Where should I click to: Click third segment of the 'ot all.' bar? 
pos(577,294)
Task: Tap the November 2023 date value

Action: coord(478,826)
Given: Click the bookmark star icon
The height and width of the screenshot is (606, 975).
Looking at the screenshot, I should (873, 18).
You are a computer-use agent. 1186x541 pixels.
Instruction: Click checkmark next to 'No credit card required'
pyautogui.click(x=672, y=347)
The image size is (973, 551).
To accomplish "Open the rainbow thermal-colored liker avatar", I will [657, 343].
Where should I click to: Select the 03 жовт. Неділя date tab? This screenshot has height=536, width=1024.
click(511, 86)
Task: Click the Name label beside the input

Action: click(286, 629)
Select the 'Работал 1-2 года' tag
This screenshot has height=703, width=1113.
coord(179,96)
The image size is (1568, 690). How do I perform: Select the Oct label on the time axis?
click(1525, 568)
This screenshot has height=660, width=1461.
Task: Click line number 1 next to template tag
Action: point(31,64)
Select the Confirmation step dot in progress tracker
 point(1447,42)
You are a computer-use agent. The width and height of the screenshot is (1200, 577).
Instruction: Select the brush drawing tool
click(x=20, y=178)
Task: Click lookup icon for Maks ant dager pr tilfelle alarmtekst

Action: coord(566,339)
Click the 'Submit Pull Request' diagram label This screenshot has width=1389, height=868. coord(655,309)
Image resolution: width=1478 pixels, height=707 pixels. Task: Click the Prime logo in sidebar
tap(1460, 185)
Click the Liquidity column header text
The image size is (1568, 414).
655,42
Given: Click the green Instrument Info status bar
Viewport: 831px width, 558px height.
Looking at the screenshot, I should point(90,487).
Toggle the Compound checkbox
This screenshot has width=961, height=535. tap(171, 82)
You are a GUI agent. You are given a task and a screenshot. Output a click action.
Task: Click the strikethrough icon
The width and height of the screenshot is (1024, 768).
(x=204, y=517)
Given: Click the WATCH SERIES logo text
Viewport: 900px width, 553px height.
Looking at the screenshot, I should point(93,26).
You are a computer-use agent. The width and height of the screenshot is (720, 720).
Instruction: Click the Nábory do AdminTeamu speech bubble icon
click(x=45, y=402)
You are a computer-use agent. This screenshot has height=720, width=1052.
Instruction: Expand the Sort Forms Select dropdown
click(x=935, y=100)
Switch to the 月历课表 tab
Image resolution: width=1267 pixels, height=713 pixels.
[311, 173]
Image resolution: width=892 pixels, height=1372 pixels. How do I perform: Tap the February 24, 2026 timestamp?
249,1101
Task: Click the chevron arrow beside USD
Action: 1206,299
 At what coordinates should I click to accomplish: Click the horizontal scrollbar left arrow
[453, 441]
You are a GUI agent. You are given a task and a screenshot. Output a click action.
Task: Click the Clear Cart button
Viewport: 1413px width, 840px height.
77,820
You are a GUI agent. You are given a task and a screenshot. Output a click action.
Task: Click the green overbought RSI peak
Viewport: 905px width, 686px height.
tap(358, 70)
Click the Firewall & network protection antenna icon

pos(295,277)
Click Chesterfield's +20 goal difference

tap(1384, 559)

Your assignment: All entries must be duplicated exactly, with none left out.

Result:
Where should I click to: Click third segment of the 'ot all.' bar? 
pos(577,294)
Task: Tap the November 2023 date value

Action: coord(478,826)
Given: Click the bookmark star icon
The height and width of the screenshot is (606, 975).
Looking at the screenshot, I should (873, 18).
You are a computer-use agent. 1186x541 pixels.
Instruction: Click checkmark next to 'No credit card required'
pyautogui.click(x=672, y=347)
The image size is (973, 551).
To accomplish "Open the rainbow thermal-colored liker avatar", I will [657, 343].
Where should I click to: Select the 03 жовт. Неділя date tab? This screenshot has height=536, width=1024.
click(511, 86)
Task: Click the Name label beside the input

Action: click(286, 629)
Select the 'Работал 1-2 года' tag
This screenshot has height=703, width=1113.
coord(179,96)
The image size is (1568, 690). How do I perform: Select the Oct label on the time axis?
click(1525, 568)
This screenshot has height=660, width=1461.
Task: Click line number 1 next to template tag
Action: point(31,64)
Select the Confirmation step dot in progress tracker
 point(1447,42)
You are a computer-use agent. The width and height of the screenshot is (1200, 577).
Instruction: Select the brush drawing tool
click(x=20, y=178)
Task: Click lookup icon for Maks ant dager pr tilfelle alarmtekst

Action: coord(566,339)
Click the 'Submit Pull Request' diagram label This screenshot has width=1389, height=868. coord(655,309)
Image resolution: width=1478 pixels, height=707 pixels. Task: Click the Prime logo in sidebar
tap(1460, 185)
Click the Liquidity column header text
The image size is (1568, 414).
655,42
Given: Click the green Instrument Info status bar
Viewport: 831px width, 558px height.
Looking at the screenshot, I should point(90,487).
Toggle the Compound checkbox
This screenshot has width=961, height=535. tap(171, 82)
You are a GUI agent. You are given a task and a screenshot. Output a click action.
Task: Click the strikethrough icon
The width and height of the screenshot is (1024, 768).
(x=204, y=517)
Given: Click the WATCH SERIES logo text
Viewport: 900px width, 553px height.
Looking at the screenshot, I should point(93,26).
You are a computer-use agent. The width and height of the screenshot is (720, 720).
Instruction: Click the Nábory do AdminTeamu speech bubble icon
click(x=45, y=402)
You are a computer-use agent. This screenshot has height=720, width=1052.
Instruction: Expand the Sort Forms Select dropdown
click(x=935, y=100)
Switch to the 月历课表 tab
Image resolution: width=1267 pixels, height=713 pixels.
[311, 173]
Image resolution: width=892 pixels, height=1372 pixels. How do I perform: Tap the February 24, 2026 timestamp?
249,1101
Task: Click the chevron arrow beside USD
Action: 1206,299
 At what coordinates should I click to accomplish: Click the horizontal scrollbar left arrow
[453, 441]
You are a GUI agent. You are given a task and a screenshot. Output a click action.
Task: Click the Clear Cart button
Viewport: 1413px width, 840px height.
77,820
You are a GUI agent. You are given a task and a screenshot. Output a click action.
Task: Click the green overbought RSI peak
Viewport: 905px width, 686px height.
tap(358, 70)
Click the Firewall & network protection antenna icon

pos(295,277)
Click Chesterfield's +20 goal difference

tap(1384, 559)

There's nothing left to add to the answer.